The French artist Gustave Doré also imagines the city’s ruinous destiny in his visual report on the city, London: A Pilgrimage, published in 1869. The nightmare of London’s future continued to captivate artists in the 20th century.
In 1869, Dore teamed up with journalist Blanchard Jerrold to produce a comprehensive portrait of London. For the next four years, Jerrold and Dore explored the dark underbelly of the largest, most fashionable, and most prosperous city in the world, visiting night refuges, staying in cheap lodging houses and making rounds of the opium den. The duo were often accompanied by plain-clothes policemen. They travelled up and down the river and attended fashionable events at Lambeth Palace, the boat race and the Derby.
In 1872, the completed book, London: A Pilgrimage, with 180 engravings, was published. The book became very popular and a great commercial success, even though Gustave Doré got much of it wrong.
The title page of “London: A Pilgrimage”.

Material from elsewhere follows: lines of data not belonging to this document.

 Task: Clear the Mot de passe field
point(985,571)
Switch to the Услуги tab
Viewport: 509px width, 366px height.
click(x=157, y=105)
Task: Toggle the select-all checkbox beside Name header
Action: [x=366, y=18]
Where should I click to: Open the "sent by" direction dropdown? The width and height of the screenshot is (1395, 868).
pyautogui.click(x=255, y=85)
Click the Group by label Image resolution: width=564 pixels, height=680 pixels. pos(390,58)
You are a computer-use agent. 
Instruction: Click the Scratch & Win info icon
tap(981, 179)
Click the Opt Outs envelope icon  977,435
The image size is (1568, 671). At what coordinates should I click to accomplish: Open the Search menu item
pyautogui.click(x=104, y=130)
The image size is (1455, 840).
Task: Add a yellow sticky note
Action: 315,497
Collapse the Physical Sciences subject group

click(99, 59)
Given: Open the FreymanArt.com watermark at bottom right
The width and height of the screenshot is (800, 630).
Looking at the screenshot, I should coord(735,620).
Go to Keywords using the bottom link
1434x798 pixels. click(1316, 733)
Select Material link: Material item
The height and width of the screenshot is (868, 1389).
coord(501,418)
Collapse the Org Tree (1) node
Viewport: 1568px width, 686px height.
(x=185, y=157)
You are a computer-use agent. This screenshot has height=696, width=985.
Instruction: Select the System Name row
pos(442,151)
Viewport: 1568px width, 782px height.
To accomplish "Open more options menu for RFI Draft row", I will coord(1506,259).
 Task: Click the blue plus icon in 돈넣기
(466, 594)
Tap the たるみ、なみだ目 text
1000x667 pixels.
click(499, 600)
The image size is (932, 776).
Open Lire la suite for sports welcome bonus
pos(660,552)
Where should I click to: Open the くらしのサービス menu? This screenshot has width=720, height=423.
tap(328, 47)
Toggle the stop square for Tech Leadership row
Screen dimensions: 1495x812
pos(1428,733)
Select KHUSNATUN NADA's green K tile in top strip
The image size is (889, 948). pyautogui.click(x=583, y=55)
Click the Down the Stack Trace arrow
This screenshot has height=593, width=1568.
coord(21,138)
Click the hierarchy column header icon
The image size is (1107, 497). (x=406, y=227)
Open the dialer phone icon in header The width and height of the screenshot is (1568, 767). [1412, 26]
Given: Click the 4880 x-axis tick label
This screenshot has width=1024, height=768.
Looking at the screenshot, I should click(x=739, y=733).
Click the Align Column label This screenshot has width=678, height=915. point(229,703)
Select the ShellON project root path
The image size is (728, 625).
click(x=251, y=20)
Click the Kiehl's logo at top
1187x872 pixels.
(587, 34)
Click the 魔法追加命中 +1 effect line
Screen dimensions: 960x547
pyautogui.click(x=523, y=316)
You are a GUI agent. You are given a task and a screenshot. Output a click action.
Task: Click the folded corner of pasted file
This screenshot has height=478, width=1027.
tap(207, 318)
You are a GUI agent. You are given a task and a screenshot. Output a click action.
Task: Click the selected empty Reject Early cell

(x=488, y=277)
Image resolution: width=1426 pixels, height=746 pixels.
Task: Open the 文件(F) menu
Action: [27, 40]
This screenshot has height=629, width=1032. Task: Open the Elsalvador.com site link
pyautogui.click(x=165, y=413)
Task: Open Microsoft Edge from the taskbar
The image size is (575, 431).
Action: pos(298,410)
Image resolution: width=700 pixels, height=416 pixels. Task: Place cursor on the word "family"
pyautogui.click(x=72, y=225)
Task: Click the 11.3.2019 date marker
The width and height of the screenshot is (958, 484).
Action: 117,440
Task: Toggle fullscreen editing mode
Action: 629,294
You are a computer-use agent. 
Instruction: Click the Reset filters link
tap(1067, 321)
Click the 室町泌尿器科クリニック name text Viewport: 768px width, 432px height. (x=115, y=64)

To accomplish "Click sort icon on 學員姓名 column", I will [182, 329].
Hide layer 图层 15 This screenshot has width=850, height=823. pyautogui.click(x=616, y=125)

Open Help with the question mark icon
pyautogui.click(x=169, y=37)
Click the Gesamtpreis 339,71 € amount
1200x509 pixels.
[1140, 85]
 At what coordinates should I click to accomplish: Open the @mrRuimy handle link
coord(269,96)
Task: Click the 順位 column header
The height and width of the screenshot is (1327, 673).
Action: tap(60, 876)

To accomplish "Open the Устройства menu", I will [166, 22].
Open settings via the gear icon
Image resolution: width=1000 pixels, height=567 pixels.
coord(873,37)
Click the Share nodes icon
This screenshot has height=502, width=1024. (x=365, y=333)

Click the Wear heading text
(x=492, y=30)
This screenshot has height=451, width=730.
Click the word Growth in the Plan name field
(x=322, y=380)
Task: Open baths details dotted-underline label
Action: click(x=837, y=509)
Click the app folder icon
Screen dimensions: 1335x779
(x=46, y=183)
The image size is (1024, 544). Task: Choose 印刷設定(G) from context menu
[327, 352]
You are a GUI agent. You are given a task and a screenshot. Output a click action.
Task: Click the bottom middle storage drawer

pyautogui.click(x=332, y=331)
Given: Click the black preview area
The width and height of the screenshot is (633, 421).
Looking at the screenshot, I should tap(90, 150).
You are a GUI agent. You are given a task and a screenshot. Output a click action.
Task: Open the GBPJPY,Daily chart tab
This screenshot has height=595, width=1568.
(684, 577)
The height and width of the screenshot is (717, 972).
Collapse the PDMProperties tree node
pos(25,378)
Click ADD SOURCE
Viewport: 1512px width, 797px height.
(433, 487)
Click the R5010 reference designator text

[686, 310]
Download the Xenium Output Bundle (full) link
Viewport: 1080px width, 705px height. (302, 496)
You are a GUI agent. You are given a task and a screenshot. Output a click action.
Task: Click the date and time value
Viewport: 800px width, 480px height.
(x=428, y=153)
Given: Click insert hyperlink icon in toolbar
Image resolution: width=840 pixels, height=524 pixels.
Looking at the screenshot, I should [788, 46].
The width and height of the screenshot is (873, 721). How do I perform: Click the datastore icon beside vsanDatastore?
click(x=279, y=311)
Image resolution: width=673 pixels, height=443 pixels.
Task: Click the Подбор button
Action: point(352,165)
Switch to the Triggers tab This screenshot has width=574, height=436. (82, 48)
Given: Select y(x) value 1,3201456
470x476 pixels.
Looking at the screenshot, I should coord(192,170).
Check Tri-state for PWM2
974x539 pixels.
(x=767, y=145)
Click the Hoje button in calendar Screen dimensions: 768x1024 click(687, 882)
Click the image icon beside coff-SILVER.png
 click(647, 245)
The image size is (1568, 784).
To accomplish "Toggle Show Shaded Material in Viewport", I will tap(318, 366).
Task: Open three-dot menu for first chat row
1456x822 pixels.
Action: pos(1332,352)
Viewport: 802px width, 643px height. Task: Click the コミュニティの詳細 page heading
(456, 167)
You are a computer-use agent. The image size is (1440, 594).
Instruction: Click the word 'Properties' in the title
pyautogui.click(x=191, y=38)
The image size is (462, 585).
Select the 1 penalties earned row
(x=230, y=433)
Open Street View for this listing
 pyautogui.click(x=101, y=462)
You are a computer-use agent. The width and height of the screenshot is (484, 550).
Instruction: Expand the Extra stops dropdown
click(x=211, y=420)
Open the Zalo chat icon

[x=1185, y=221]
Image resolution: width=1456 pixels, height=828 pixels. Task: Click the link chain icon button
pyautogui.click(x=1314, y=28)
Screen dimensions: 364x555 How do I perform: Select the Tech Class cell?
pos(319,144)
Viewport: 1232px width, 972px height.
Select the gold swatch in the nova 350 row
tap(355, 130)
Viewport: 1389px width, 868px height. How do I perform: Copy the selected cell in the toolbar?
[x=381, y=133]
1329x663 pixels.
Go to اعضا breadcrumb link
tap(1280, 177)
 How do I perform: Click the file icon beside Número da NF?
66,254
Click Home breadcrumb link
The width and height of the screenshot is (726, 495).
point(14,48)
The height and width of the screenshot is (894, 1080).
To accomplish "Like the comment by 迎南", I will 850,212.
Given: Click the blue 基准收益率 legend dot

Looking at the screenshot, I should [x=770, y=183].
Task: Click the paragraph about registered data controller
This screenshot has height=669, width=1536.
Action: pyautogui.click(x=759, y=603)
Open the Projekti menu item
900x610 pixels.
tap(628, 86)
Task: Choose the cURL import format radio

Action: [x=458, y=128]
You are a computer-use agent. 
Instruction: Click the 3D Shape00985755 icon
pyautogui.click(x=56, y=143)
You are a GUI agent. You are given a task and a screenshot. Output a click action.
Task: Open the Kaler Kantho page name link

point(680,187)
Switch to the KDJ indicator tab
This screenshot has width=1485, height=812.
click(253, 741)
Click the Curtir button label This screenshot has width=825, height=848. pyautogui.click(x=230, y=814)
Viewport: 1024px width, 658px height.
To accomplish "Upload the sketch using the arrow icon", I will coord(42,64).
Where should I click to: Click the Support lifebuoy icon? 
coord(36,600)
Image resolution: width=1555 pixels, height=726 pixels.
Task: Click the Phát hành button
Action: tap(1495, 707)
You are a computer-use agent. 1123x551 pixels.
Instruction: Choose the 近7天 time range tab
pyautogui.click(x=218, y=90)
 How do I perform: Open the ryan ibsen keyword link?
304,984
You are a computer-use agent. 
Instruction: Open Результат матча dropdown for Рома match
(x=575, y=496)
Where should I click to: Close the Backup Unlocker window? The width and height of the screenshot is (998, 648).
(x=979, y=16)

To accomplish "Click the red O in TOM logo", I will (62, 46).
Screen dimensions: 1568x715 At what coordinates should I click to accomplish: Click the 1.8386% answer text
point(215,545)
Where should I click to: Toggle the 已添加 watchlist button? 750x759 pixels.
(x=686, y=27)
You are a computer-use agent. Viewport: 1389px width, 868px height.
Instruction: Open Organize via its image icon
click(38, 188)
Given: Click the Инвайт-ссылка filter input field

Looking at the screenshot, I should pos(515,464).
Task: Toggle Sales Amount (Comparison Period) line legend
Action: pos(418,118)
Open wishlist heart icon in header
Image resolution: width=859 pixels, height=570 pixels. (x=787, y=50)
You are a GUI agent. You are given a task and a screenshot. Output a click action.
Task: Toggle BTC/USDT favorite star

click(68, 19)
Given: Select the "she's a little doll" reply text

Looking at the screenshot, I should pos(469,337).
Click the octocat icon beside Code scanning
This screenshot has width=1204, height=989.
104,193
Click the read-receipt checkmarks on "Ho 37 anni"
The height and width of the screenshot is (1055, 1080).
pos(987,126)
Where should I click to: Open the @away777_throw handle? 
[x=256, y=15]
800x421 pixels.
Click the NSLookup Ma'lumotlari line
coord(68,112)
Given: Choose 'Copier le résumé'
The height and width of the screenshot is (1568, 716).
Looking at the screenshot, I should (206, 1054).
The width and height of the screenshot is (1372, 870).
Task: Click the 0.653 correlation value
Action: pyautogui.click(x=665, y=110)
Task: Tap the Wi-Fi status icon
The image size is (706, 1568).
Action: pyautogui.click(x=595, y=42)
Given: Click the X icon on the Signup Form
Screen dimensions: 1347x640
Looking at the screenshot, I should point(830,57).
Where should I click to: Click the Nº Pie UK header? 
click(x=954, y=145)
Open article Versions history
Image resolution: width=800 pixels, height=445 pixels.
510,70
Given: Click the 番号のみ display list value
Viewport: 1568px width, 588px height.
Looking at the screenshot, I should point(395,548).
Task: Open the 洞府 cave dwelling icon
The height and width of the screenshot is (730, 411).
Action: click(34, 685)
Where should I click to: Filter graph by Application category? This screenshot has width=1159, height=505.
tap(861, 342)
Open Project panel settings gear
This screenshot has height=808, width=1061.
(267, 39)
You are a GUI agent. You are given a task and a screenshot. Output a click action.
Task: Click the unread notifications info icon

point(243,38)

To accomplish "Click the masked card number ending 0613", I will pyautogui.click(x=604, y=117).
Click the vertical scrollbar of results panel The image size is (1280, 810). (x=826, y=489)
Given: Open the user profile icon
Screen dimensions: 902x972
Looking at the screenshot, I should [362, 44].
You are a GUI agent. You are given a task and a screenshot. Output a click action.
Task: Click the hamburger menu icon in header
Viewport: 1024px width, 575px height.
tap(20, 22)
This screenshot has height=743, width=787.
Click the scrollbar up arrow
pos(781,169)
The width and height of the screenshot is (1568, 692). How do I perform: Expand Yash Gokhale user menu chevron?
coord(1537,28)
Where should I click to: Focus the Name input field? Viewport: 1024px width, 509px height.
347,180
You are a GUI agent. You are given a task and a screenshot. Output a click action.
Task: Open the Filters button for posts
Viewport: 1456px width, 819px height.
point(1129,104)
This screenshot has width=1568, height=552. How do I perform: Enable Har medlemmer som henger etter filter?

Dudley Street, Seven Dials.
Covent Garden Market, Early Morning.
“Covent Garden Market is the most famous place of barter in England – it has been said, by people who forget the historical Halle of Paris, in the world,” wrote Blanchard Jerrold.
Inside the Docks
”We have travelled through the commerce of a world in little. The London Docks alone receive something like two thousand ships a year.”
Bluegate Fields in Shadwell
Scripture Reader in a Night Refuge
Billingsgate, Early Morning
”The opening of Billingsgate Market is one of those picturesque tumults which delight the artist’s eye.”
The Workmen’s Train. Steam trains at Gower Street station on the Metropolitan underground line, which had opened in 1863.
”At the cost of sundry blows and much buffeting from the hastening crowds, we make notes of Pickle-Herring Street: now pushed to the road, and now driven against the wall.”
Warehousing in the City
”The warehouse-men pause aloft on their landing-stages, book in hand, to contemplate us … The man bending beneath an immense sack turns up his eyes from under his burden, and appears pleased that he has disturbed us.”
Wentworth Street, Whitechapel
”From the Refuge by Smithfield we rattled through dark lanes, across horrid, flashing highways, to the Whitechapel Police Station, to pick up the superintendent of savage London.”
The Organ in the Court
The Devil’s Acre — Westminster
“By the noble Abbey is the ignoble Devil’s Acre, hideous where it now lies in the sunlight!”